Les gouvernements d'Emmanuel Macron et de Theresa May ont défendu lundi devant leurs Parlements les frappes occidentales en Syrie, un sujet plus délicat pour la première ministre britannique que pour le président français.

«Notre riposte était amplement justifiée dans ses causes. Dans ses modalités, elle a été soigneusement proportionnée», a vanté le premier ministre français Edouard Philippe, en ouverture des débats sans vote au Parlement français sur l'intervention de samedi, qualifiée de «succès» par M. Philippe.

«Nous avons ainsi envoyé un message ferme, un message clair, un message fort», a poursuivi Edouard Philippe. «Nous voulons dire qu'aucune victoire militaire ne peut impunément être remportée au moyen d'armes chimiques», a-t-il insisté.

Devant un hémicycle clairsemé, le premier ministre a défendu la décision «difficile, légitime», prise par Emmanuel Macron, en assurant qu'«avant d'avoir recours à la force, nous sommes allés au bout de la démarche politique et diplomatique pour faire entendre raison à Damas».

Son homologue Theresa May, s'exprimant également dans l'après-midi devant le Parlement britannique, a quant à elle assuré que le Royaume-Uni n'avait pas lancé les frappes «parce que le président (américain Donald) Trump nous l'a demandé».

«Nous l'avons fait parce que nous croyions que cela était ce qu'il fallait faire», a-t-elle tranché au palais de Westminster, où le souvenir de la polémique intervention militaire britannique en Irak de 2003 reste très vif.

Peu auparavant, le leader de l'opposition, le travailliste Jeremy Corbyn, avait estimé que «le Royaume-Uni devrait jouer un rôle de leader dans la recherche d'un cessez-le-feu dans ce conflit, et non-recevoir des instructions de Washington».

Ces frappes, la première opération militaire d'envergure pour Mme May et M. Macron, ont déjà suscité des réactions d'hostilité dans la classe politique des deux pays, les parlementaires dénonçant l'illégalité des attaques menées sans mandat international.

Le droit «violé»

«En droit international, on ne peut agir que sur la base de preuves affirmées», a sèchement répondu à l'Assemblée nationale française le leader de la gauche radicale Jean-Luc Mélenchon, soulignant que les frappes n'avaient pas attendu le travail des enquêteurs de l'Organisation internationale pour l'interdiction des armes chimiques (OIAC), qui devait commencer ce lundi.

«Nous avons agi sans mandat de l'ONU et nous n'avons tenu aucun compte des organisations régionales», a ajouté M. Mélenchon, citant notamment la Ligue arabe.

«Le président de la République sait très bien qu'il a violé le droit international, il essaie de créer une notion de légitimité internationale», avait déclaré peu avant le débat parlementaire la députée du Front National, Marine Le Pen, finaliste de la dernière élection présidentielle.

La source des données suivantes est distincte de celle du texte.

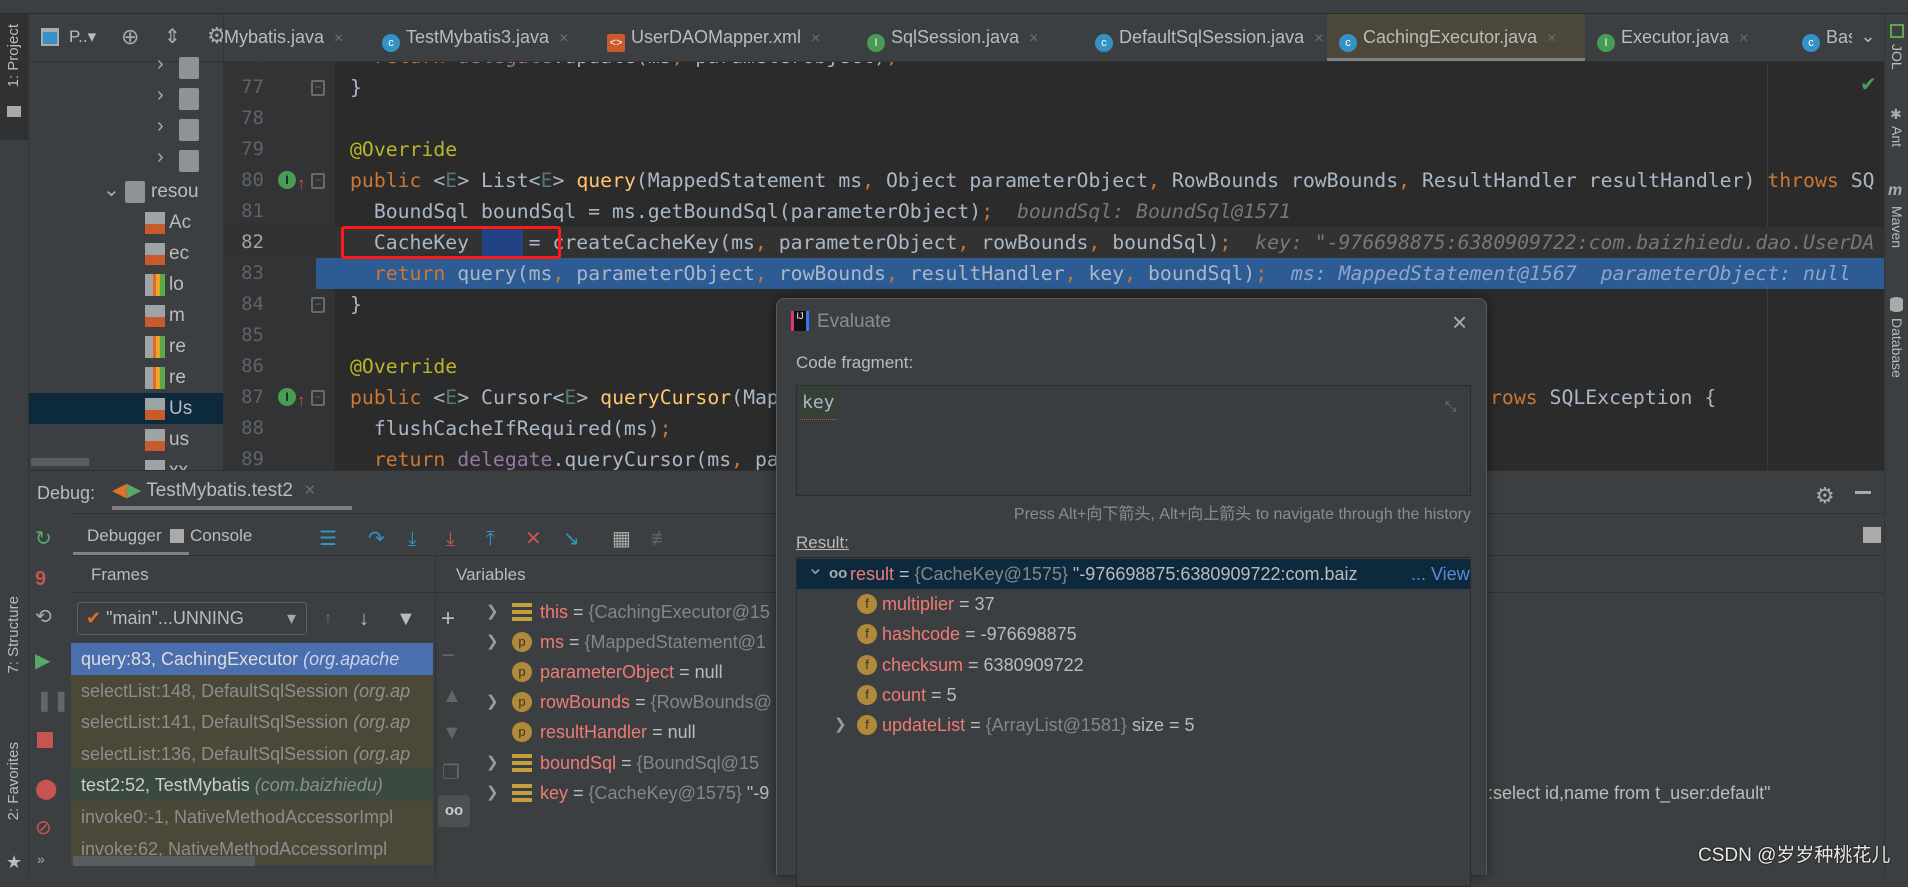 This screenshot has width=1908, height=887. What do you see at coordinates (60, 462) in the screenshot?
I see `horizontal-scrollbar` at bounding box center [60, 462].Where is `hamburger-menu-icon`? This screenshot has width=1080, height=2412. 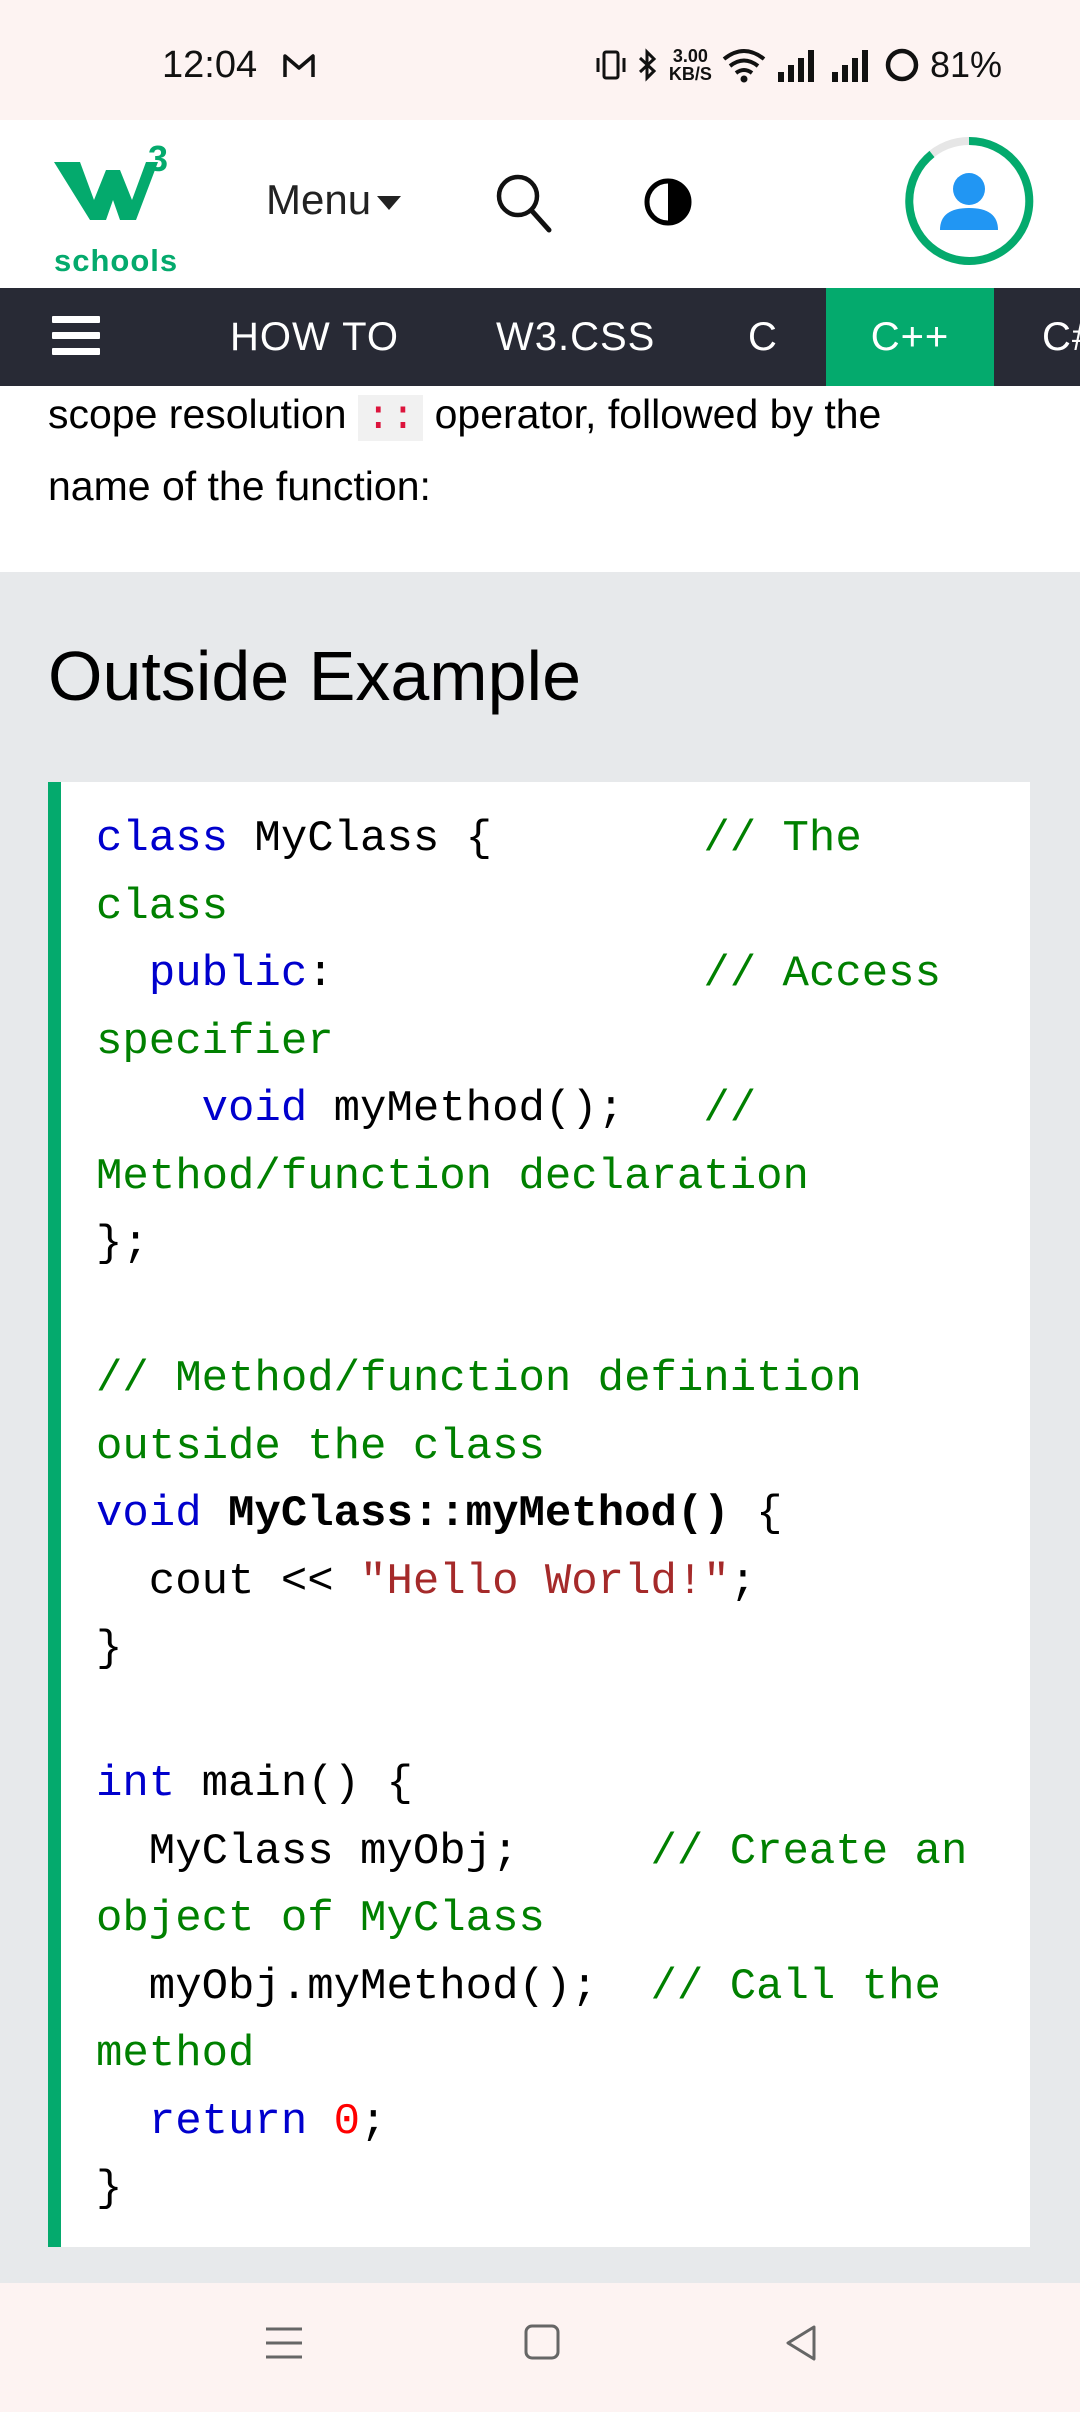
hamburger-menu-icon is located at coordinates (76, 338).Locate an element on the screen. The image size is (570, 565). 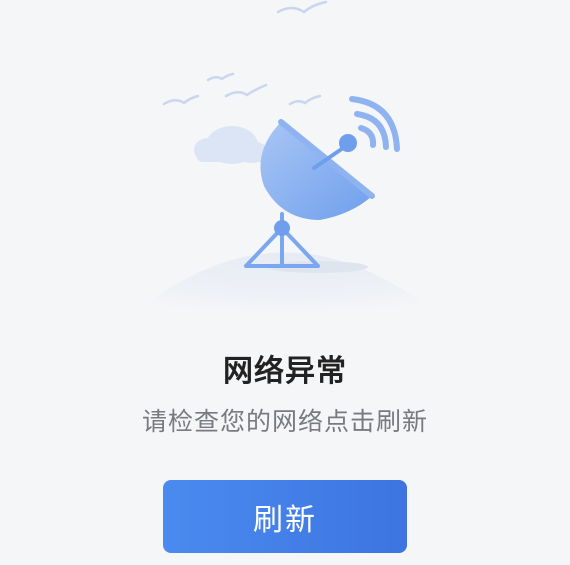
birds-icon is located at coordinates (245, 53). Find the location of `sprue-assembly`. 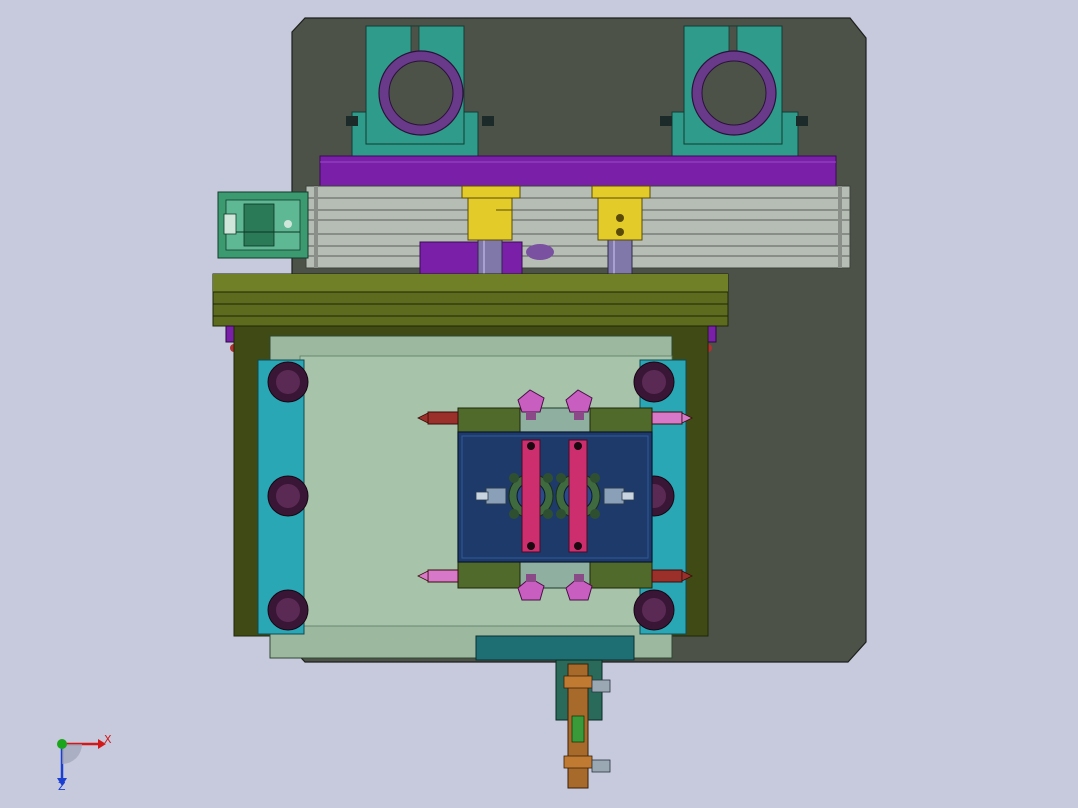

sprue-assembly is located at coordinates (583, 724).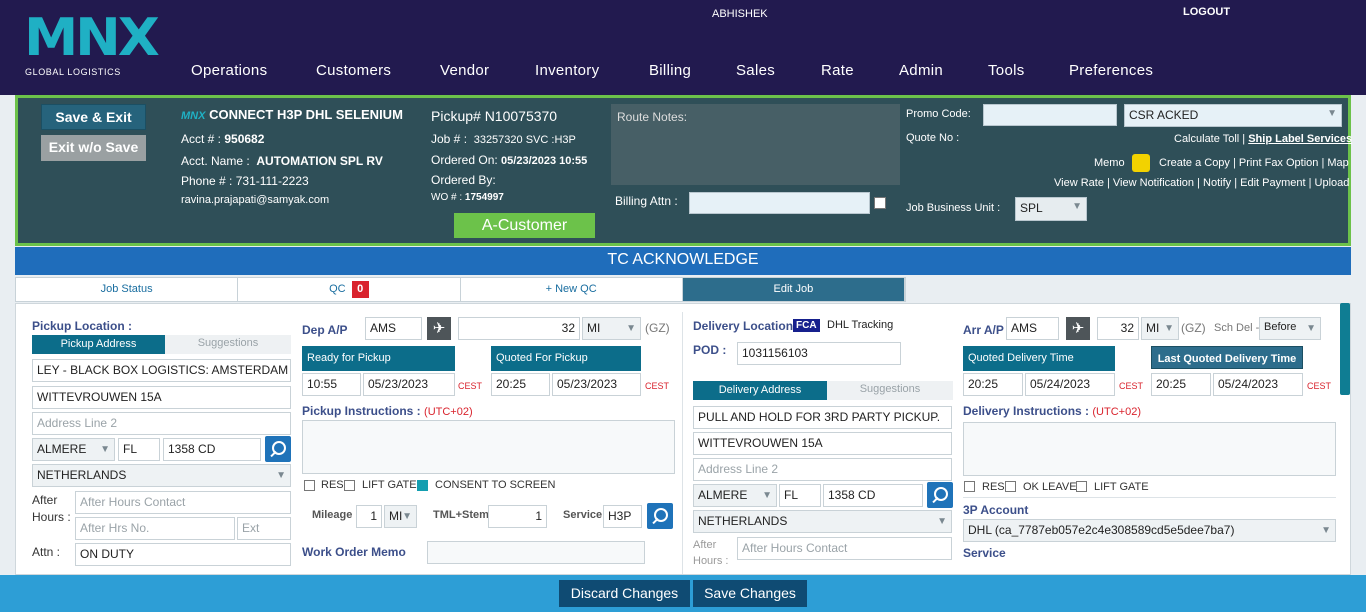 This screenshot has height=612, width=1366. What do you see at coordinates (1194, 163) in the screenshot?
I see `create-copy-link: Create a Copy` at bounding box center [1194, 163].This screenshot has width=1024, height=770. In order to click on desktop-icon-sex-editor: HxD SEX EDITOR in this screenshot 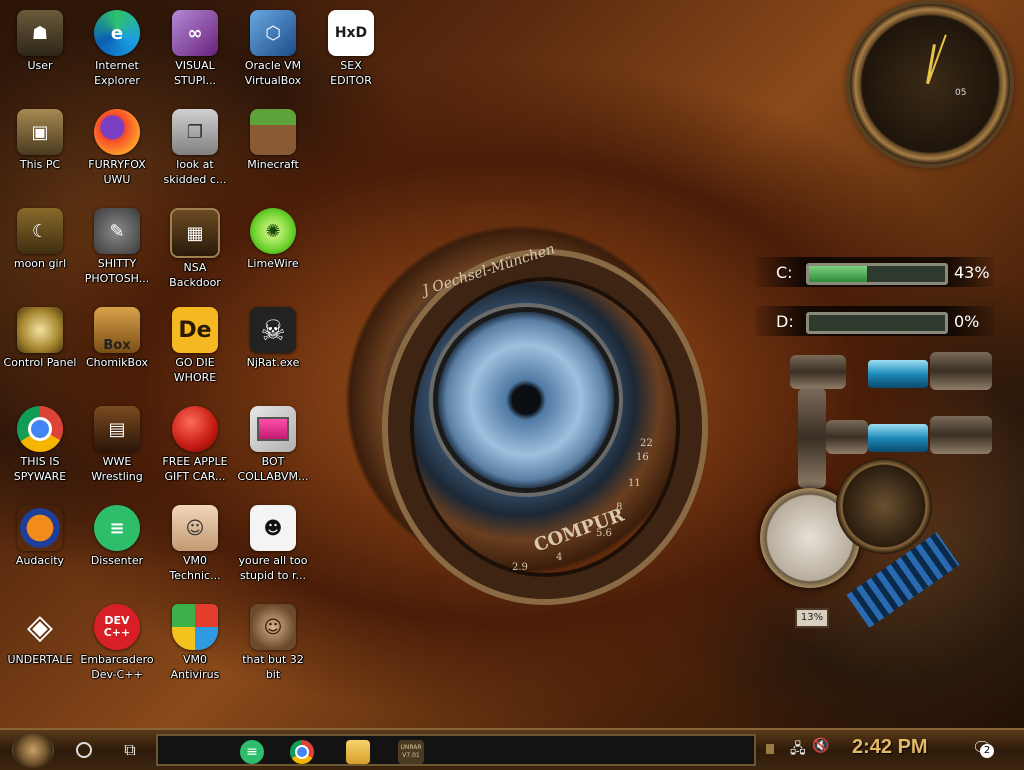, I will do `click(351, 47)`. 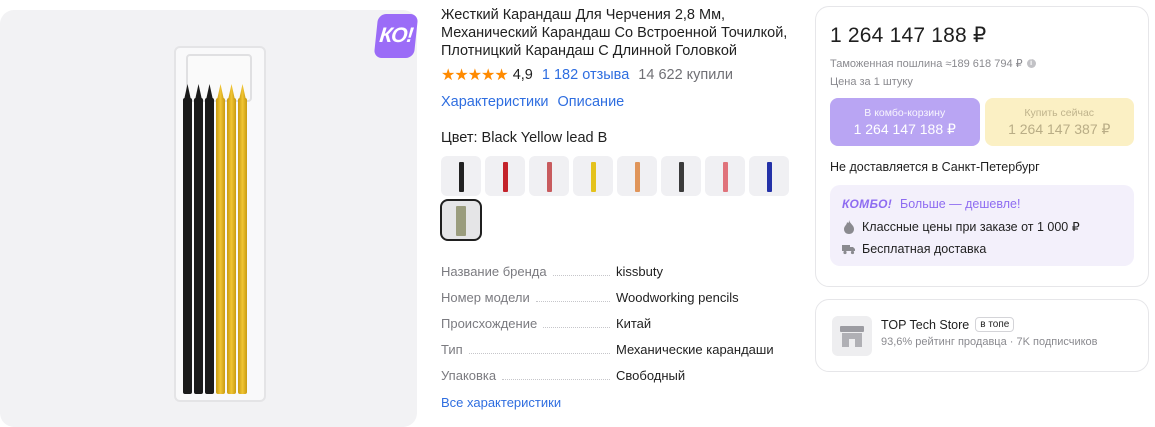 I want to click on combo-button-amount: 1 264 147 188 ₽, so click(x=904, y=128).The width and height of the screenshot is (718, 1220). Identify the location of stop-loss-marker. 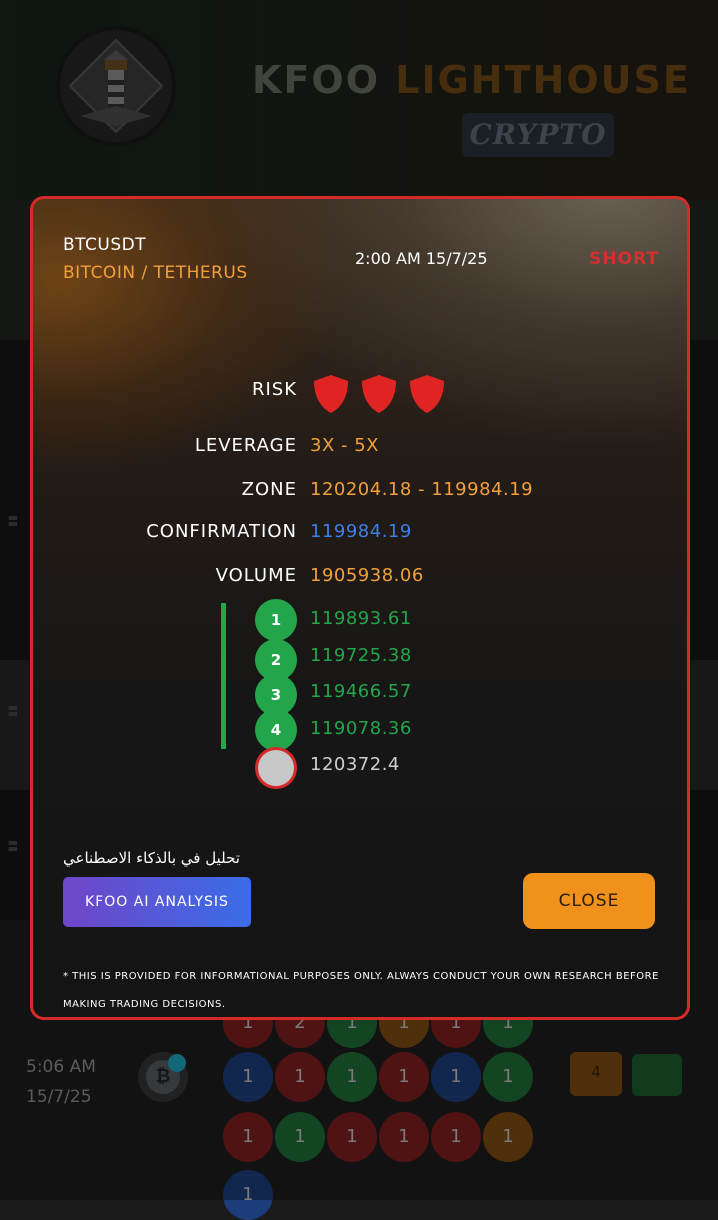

Même critique du côté de LR, le chef de file des députés de ce parti de droite Christian Jacob estimant que, «en intervenant sans mandat nous craignons que la France soit un peu plus isolée dans cette région du monde».

Dimanche soir à la télévision, le président français a tenté de déminer préventivement ce terrain de la légalité des attaques en affirmant que «c'est la communauté internationale qui est intervenue». «Vous avez trois membres permanents du Conseil de sécurité (de l'ONU) qui sont intervenus», «dans le cadre strict de cette légitimité internationale», a-t-il déclaré à la télévision.

Emmanuel Macron a pris soin de dire clairement que ces attaques ne constituaient pas une déclaration de guerre à la Syrie, car cela l'aurait mis en porte-à-faux avec la Constitution, dont l'article 35 dispose que «la déclaration de guerre est autorisée par le Parlement» français.

À Londres, Theresa May avait formellement le pouvoir d'engager son pays dans une action militaire sans consulter le Parlement. Mais depuis l'engagement britannique en Irak, décidé en 2003, une pratique s'est établie, consistant à soumettre les opérations militaires à l'étranger à un vote des députés.

M. Corbyn a ainsi estimé que «le Parlement aurait du être consulté et aurait du voter sur le sujet».